Where do we put Tamerlan Tsarnaev?

Worcester is some 40 miles from Boston, but it was no means unaffected by the Marathon bombing.  Worcester shares a close connection with Boston as many in the Worcester area work in Boston and we all know the city well.  The Boston Marathon bombing was not simply a local tragedy; it was a crime committed against our families, our neighbors, our friends.

 

National media reports have recently focused on protests outside the Worcester funeral home where Tamerlan Tsarnaev’s body waits for burial.
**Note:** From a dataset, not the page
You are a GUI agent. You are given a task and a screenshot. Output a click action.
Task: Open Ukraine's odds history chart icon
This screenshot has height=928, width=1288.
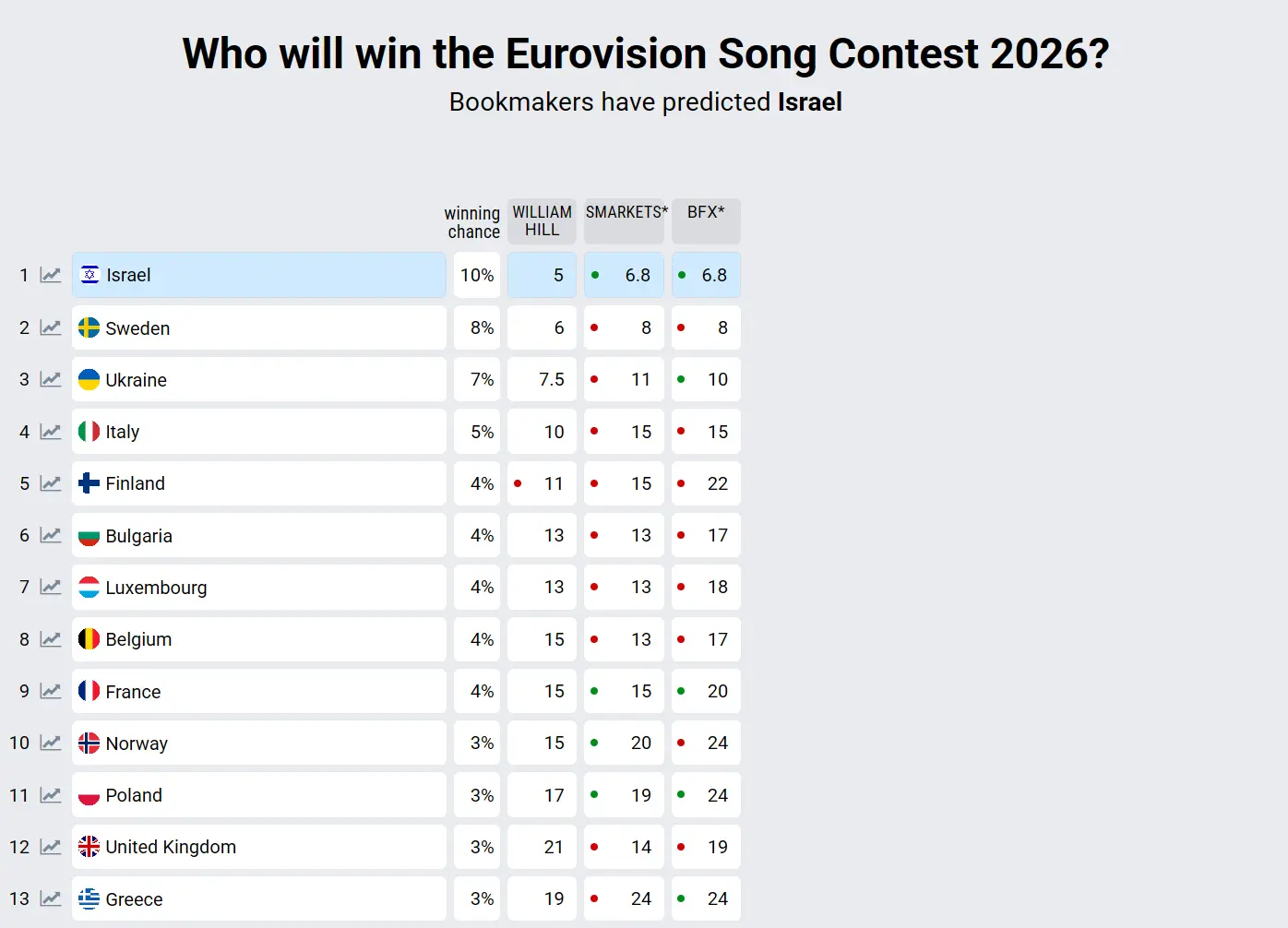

But local news reporting has been far more nuanced, surveying the range of ways we as a community are working through our own feelings about the bombing and its perpetrators, all the while trying to find hope within and through our vulnerability and anger.

 

But the issue remains.  What do we do with Tamerlan Tsarnaev?

 

“I do understand no one wants to associate their names with such evil events.”

 

So said Ruslan Tsarni, who came here to Worcester to perform the burial rites for his nephew.  Death has always raised the specter of contagion—it’s one reason why we have cemeteries.  But the question regarding Tamerlan Tsarnaev moves us beyond this.  Intellectually, we have tried to find a place for him and his actions, speculating in alternatively careful and uneven ways about the roles he played in life: son, brother, husband, father, Chechen, Muslim, boxer, terrorist.  Now the uncomfortable question confronts us immediately:  Where do we put him?

 

On the other hand a Worcester community activist plans to start a campaign to raise money to send the body of Boston Marathon bombing suspect Tamerlan Tsarnaev (TAM’-ehr-luhn tsahr-NEYE’-ehv) to Russia for burial.

 

Cambridge, where the Tsarnaev family lived, says it does not want the body.

William Breault tells The Telegram & Gazette he will announce the fund on Monday outside the Graham Putnam & Mahoney Funeral Parlors.